Restate the records below word for word.
======== SUPPLIED MATERIAL
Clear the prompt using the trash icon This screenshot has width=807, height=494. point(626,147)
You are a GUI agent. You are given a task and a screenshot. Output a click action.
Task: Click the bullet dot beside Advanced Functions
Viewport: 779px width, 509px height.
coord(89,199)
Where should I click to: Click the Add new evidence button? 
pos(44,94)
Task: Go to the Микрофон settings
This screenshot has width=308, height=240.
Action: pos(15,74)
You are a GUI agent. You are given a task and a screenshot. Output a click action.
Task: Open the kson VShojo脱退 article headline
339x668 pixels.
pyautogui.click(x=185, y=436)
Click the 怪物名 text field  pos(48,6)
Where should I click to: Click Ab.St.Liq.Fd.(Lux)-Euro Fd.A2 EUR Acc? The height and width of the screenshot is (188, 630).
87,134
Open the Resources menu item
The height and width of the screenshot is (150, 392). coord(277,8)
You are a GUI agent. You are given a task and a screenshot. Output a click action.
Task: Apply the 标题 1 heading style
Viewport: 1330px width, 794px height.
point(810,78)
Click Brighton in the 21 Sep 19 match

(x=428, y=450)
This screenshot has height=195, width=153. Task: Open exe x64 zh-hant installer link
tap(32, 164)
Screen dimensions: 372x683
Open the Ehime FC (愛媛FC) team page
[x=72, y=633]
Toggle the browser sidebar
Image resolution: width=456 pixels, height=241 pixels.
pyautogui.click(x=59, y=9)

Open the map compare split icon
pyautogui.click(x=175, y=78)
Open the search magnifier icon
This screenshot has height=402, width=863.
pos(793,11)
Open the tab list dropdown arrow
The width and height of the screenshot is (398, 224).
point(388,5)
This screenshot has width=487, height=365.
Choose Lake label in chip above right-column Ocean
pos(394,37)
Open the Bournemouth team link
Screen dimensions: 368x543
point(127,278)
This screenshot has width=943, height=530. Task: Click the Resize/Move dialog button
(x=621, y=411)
================
- _SOLUTION TO THIS PROBLEM_:
Clear the prompt using the trash icon This screenshot has width=807, height=494. point(626,147)
You are a GUI agent. You are given a task and a screenshot. Output a click action.
Task: Click the bullet dot beside Advanced Functions
Viewport: 779px width, 509px height.
coord(89,199)
Where should I click to: Click the Add new evidence button? 
pos(44,94)
Task: Go to the Микрофон settings
This screenshot has width=308, height=240.
Action: pos(15,74)
You are a GUI agent. You are given a task and a screenshot. Output a click action.
Task: Open the kson VShojo脱退 article headline
339x668 pixels.
pyautogui.click(x=185, y=436)
Click the 怪物名 text field  pos(48,6)
Where should I click to: Click Ab.St.Liq.Fd.(Lux)-Euro Fd.A2 EUR Acc? The height and width of the screenshot is (188, 630).
87,134
Open the Resources menu item
The height and width of the screenshot is (150, 392). coord(277,8)
You are a GUI agent. You are given a task and a screenshot. Output a click action.
Task: Apply the 标题 1 heading style
Viewport: 1330px width, 794px height.
point(810,78)
Click Brighton in the 21 Sep 19 match

(x=428, y=450)
This screenshot has height=195, width=153. Task: Open exe x64 zh-hant installer link
tap(32, 164)
Screen dimensions: 372x683
Open the Ehime FC (愛媛FC) team page
[x=72, y=633]
Toggle the browser sidebar
Image resolution: width=456 pixels, height=241 pixels.
pyautogui.click(x=59, y=9)

Open the map compare split icon
pyautogui.click(x=175, y=78)
Open the search magnifier icon
This screenshot has height=402, width=863.
pos(793,11)
Open the tab list dropdown arrow
The width and height of the screenshot is (398, 224).
point(388,5)
This screenshot has width=487, height=365.
Choose Lake label in chip above right-column Ocean
pos(394,37)
Open the Bournemouth team link
Screen dimensions: 368x543
point(127,278)
This screenshot has width=943, height=530. Task: Click the Resize/Move dialog button
(x=621, y=411)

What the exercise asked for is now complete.